Exercise: Beginning with the line that holds "This screenshot has height=707, width=465.", set down each line of the data below through the very last, exactly as given, and nothing beyond that.

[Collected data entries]

____________________

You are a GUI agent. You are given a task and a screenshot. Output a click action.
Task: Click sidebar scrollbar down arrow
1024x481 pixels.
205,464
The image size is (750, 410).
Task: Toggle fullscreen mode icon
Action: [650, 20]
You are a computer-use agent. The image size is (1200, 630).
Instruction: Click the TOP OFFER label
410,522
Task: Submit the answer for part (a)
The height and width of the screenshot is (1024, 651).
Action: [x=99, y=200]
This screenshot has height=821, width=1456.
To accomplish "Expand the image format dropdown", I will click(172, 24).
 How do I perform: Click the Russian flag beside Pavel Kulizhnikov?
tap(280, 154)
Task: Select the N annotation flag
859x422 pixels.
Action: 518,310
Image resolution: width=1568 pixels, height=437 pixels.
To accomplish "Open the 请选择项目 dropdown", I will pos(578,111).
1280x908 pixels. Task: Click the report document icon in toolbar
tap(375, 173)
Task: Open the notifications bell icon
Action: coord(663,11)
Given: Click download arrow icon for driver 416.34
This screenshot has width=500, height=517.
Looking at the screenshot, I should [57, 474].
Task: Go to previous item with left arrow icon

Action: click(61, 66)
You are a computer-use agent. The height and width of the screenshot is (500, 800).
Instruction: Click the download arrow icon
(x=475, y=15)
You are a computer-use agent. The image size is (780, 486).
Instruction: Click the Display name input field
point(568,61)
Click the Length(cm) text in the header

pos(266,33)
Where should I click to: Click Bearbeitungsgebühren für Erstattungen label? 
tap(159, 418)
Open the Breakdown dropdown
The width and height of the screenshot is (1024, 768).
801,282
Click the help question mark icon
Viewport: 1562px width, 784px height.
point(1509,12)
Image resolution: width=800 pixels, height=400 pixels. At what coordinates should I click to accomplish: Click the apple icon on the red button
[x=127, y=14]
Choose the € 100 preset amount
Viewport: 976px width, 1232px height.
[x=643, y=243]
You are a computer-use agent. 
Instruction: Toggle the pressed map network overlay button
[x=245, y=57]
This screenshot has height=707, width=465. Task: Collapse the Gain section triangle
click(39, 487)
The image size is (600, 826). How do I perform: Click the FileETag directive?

____________________

Task answer:
This screenshot has height=707, width=465. Task: Collapse the Gain section triangle
click(39, 487)
The image size is (600, 826). How do I perform: Click the FileETag directive?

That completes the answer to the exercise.